第47話 雨上がりのリスタート
金曜日の午後、大学のキャンパスは週末を目前にした浮ついた空気に包まれていた。俺は講義を一本終えたあと、学内のカフェテリアで昼食をとっていた。
陽葵とは、今朝別れ際に「今日も来られそうなら、また音出してみよう」と約束をしていた。あの夜以来、彼女は少しずつではあるけれど、確かに変わってきている。

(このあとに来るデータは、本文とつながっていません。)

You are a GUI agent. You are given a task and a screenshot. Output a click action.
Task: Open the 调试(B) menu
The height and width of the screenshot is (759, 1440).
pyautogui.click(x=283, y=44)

……いや、正確には変わったのは俺のほうかもしれない。
「なあ、最近さ、お前……陽葵さんと、なんかいい感じじゃね?」
対面に座っていたのは、軽音サークルの友人・谷口だ。いつも通り、カレーに生卵を落としてかきこみながら、妙に鋭いツッコミを入れてくる。
「そうか?」
「そうだよ。前は“元同じ部活の人”って感じだったのに、今は……なんていうか、違う。お前の目が優しすぎる。キモい」
「うるさい」
「いやマジで。人にギター教える時も“そこ違うぞ”とかクールに言ってたのに、陽葵さんには“……無理すんなよ”とか“今日はやめとこうか”とか……あれ絶対惚れてるだろ?」
図星だった。
けれど、それを認めるには少しだけ時間が必要だった。
「……でもさ、あの人、あんだけ気強くて怖いって言われてるけど、最近はちょっと変わってきてるよな」
谷口の言葉に、俺は少しだけ目を伏せた。
「それは……本人の努力だよ。俺なんかより、ずっと、強い」
「ふーん」
谷口はにやにや笑いながら、ジュースを吸った。
「でも、お前がそばにいたのは大きいと思うぜ。……なあ、今度さ、陽葵さんも連れてバンド練やんね?」
「吹奏楽と軽音は別物だろ」
「違ぇーよ。音楽は音楽だろ。ほら、なんかカホン叩く子とかさ、ホルンとアコギとボーカルと……面白くね?」
そんなふうに、周りの人間が「繋がろう」としてくれていることが、今は何よりも嬉しかった。
*
午後五時、俺はアパートの部屋で陽葵を迎えた。
白いワンピースの上に、淡いグレーのカーディガン。体調は完全じゃないにしても、顔色はかなり良くなっていた。
「……来たよ」
「いらっしゃい。無理、してないか?」
「してない。来たかっただけ。……その、音……また合わせたくなったの」
俺は頷き、ギターを抱える。
彼女はケースからホルンを取り出し、丁寧に構えた。
昨日より、少しだけ表情が柔らかい。
「……ねえ、これからも、ずっとこうしていられるかな」
「わかんない。でも、今は——できる」
その瞬間、部屋に音が生まれた。
雨上がりのような、やわらかくて、でも確かな音。
陽葵のホルンと、俺のギターが再び重なり合う。
それはまるで、昨日の続きの夢を見ているようだった。
*
週末、俺たちはとある小さな音楽サロンのステージにいた。
軽音サークルの先輩が定期的に開いているアコースティックライブイベント。そのリハーサル枠をひとつ譲ってもらったのだ。陽葵が「他人の前で音を出す」のは、高校最後の定期演奏会以来になる。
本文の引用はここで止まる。